As suggested by Ian, I modified a piglit test and checked the
behavior on proprietary NVIDIA OpenGL 4.3 drivers. NVIDIA
still uses destination format to decide the type of averaging
during resolve. During our offline discussion you mentioned
how NVIDIA's approach produce slightly better looking images
as compared to using the source buffer format for avearging the
samples. Also, OpenGL specification doesn't seem to be strict
about it. So, I decided to use an if-else to take care of averaging
format in single sample scaled blits. I don't have any strong
opinions about it and I'm willing to post a patch to use
dst.brw_surfaceformat = src.brw_surfaceformat for all cases.
Please let me know if you're in favor of fixing it.
>
> If I'm remembering right, we should probably do this fix in a separate patch
> with an explanation as to why (the reasoning, as I recall, is that even
> though we do multisample resolves at the time of the blit, the spec defines
> them as though they happen at the time of rendering, which means that the
> type of averaging we do during the resolve should depend only on whether the
> source buffer is SRGB; the destination format should be ignored).  I can't
> remember if there are any piglit tests that need to be updated to account
> for this fix.
Most of MSAA piglit tests blit to a fbo. So, this change won't
effect them. But, It might be useful to change few of them to
blit to window system framebuffer.
>
>>
>>
>>     use_wm_prog = true;
>>     memset(&wm_prog_key, 0, sizeof(wm_prog_key));
>> @@ -2129,6 +2143,9 @@ brw_blorp_blit_params::brw_blorp_blit_params(struct
>> brw_context *brw,
>>     wm_prog_key.x_scale = 2.0;
>>     wm_prog_key.y_scale = src_mt->num_samples / 2.0;
>>
>> +   /* Filter used for framebuffer blitting. */
>> +   tex_filter = filter;
>> +
>>     /* The render path must be configured to use the same number of
>> samples as
>>      * the destination buffer.

Written instruction: Write out everything from "As suggested by" down to "of fixing it." in the blit patch discussion, word for word.

Information given:
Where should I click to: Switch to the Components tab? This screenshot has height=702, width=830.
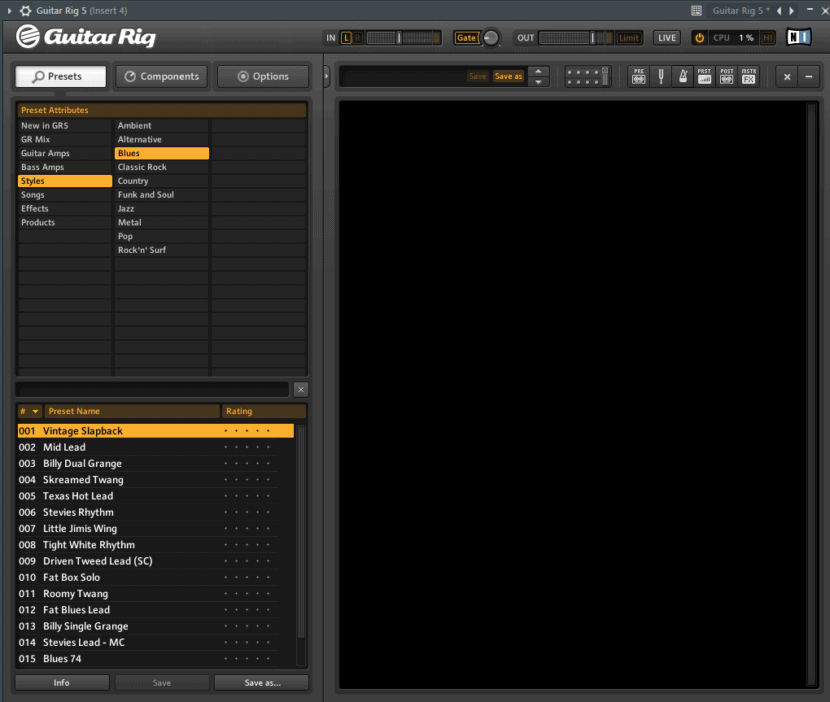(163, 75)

---

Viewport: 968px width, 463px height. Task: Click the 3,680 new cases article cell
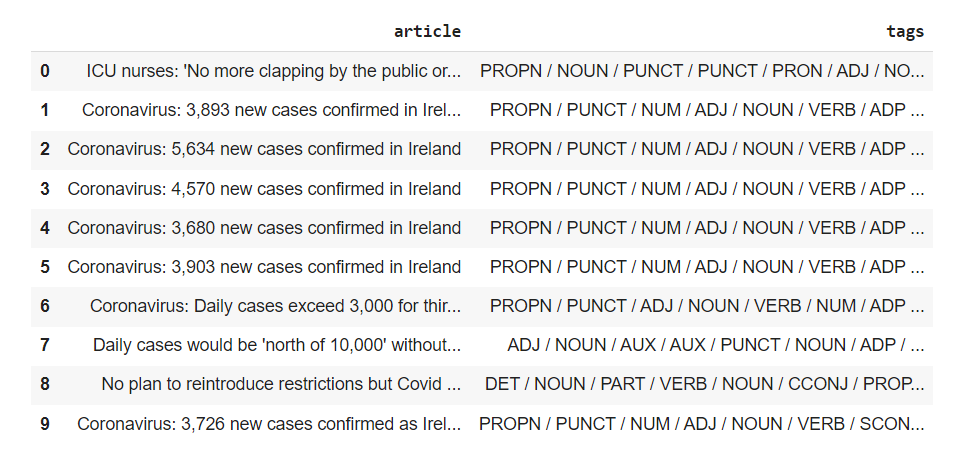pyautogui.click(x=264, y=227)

Task response:
As suggested by Ian, I modified a piglit test and checked the
behavior on proprietary NVIDIA OpenGL 4.3 drivers. NVIDIA
still uses destination format to decide the type of averaging
during resolve. During our offline discussion you mentioned
how NVIDIA's approach produce slightly better looking images
as compared to using the source buffer format for avearging the
samples. Also, OpenGL specification doesn't seem to be strict
about it. So, I decided to use an if-else to take care of averaging
format in single sample scaled blits. I don't have any strong
opinions about it and I'm willing to post a patch to use
dst.brw_surfaceformat = src.brw_surfaceformat for all cases.
Please let me know if you're in favor of fixing it.